Horn v. Superior Court

Annotate this Case
[Civ. No. 17232. Second Dist., Div. Three. Oct. 25, 1949.]

HENRY HORN, Individually and as Administrator, etc., Petitioners, v. SUPERIOR COURT OF LOS ANGELES COUNTY, Respondent.

COUNSEL

Abraham Gottfried for Petitioners.

Harold W. Kennedy, County Counsel, and Wm. E. Lamoreaux, Deputy County Counsel, for Respondent.

OPINION

SHINN, P. J.

An alternate writ of mandate was issued directing the Superior Court of Los Angeles County to order Pauline Lachs Slosberg to appear and give her deposition in a certain pending action or, if said order be not made, to show cause for the refusal to make it.

The matter came on for hearing in this court upon the petition and the return and answer of respondent court. [1] It [94 Cal. App. 2d 284] appears that Mrs. Slosberg and one Joseph Lachs were plaintiffs in an action instituted against petitioners herein, Henry Horn, as administrator of the estate of Regina Lachs Horn, deceased, and Henry Horn, individually, based upon a claim presented to and rejected by said administrator asserting title to certain property which was also claimed by the estate. After notice to her attorneys, Mrs. Slosberg was subpoenaed to give her deposition before a notary public. She appeared before the notary but refused to answer any questions because she had made a motion, which was then pending, to quash the subpoena upon the ground that she was immune from service of civil process for the reason that she was a resident of the city of New York and, at the time she was served with a subpoena, was in California for the sole purpose of appearing as a party in interest and a necessary witness in a matter pending in said court in connection with the administration of the estate. It appears from the petition, and it is not denied, that the proceeding which brought her to California concerned the same property to which she and Lachs asserted title in the action instituted by them. Her motion to quash the subpoena was denied, but nevertheless she refused to answer any questions before the notary at the time to which the hearing had been adjourned. Upon certificate of the notary and affidavit she was cited by the superior court to show cause why she should not answer certain specific questions that had been propounded. Upon a hearing of this matter the court made an order sustaining objections to the questions and declined to order Mrs. Slosberg to proceed with the deposition. A motion to reconsider this ruling was denied.

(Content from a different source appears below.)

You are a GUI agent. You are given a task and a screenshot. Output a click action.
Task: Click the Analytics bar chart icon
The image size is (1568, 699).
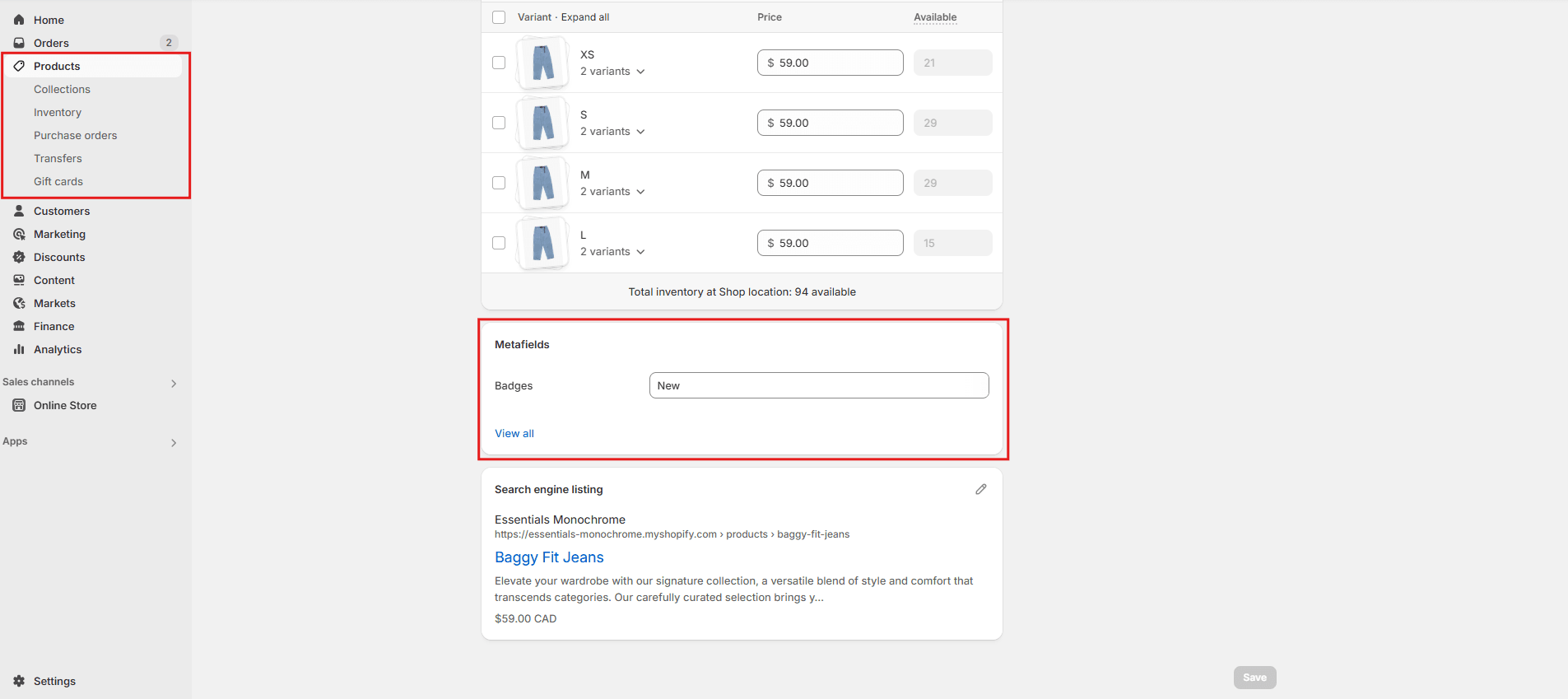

It is shown by the return to the writ, and is admitted by petitioners, that after the court sustained objections to the questions and refused to order Mrs. Slosberg to proceed with the deposition, and before the hearing of the motion for reconsideration of the ruling, she returned to New York City where she has since remained. Although she is not within the jurisdiction petitioners insist that a writ should be issued for the purpose of annulling the order, which, they say, was made upon the ground that the witness was not subject to process at the time she was served. It was developed upon the hearing in this court that the trial court was not advised at the time its ruling was made that Mrs. Slosberg had returned to New York. It was also made to appear that the court did not base its ruling upon the ground that the questions propounded to the witness were for any reason improper. It therefore appears [94 Cal. App. 2d 285] that the order was, in effect, a ruling that Mrs. Slosberg was immune from the service of process in the deposition matter at the time she was served. It is clear that she enjoyed no such immunity. [2] The claim asserted by herself and Joseph Lachs in the action which they instituted was the one made upon the administrator, in connection with which Mrs. Slosberg had come to California as a party in interest and a necessary witness. In these circumstances, there is an entire absence of the reasons upon which the doctrine of immunity is founded. Manifestly, one who is within the jurisdiction for the purpose of prosecuting litigation instituted by himself must submit to legal process in the course of that litigation.

Our research has disclosed no case in which a litigant has had the temerity to present to a reviewing court a claim of immunity under such circumstances. However, the claim has frequently been urged and immunity denied where the process was issued in litigation incidental to and connected with the proceedings during attendance upon which the nonresident suitor was served. (Von Kesler v. Superior Court, 109 Cal. App. 89 [292 P. 544], and cases cited; Lamb v. Schmitt, 285 U.S. 222 [52 S. Ct. 317, 76 L. Ed. 720]; Caldwell v. Caldwell, 70 N.Y.S.2d 601; Sanders v. Smith, 197 Miss. 304 [20 So. 2d 663]; anno., 19 A.L.R. 828.)

We fully realize that any order which the trial court may make in the matter will be unenforcible as long as Mrs. Slosberg remains out of the state. On the other hand, the petitioner may derive some benefit through the issuance of a writ, inasmuch as it is not unlikely that Mrs. Slosberg will return to California in connection with the prosecution of her pending action.

A writ will issue directing the superior court to proceed further in accordance with the views herein expressed.

Wood, J., and Vallee, J., concurred.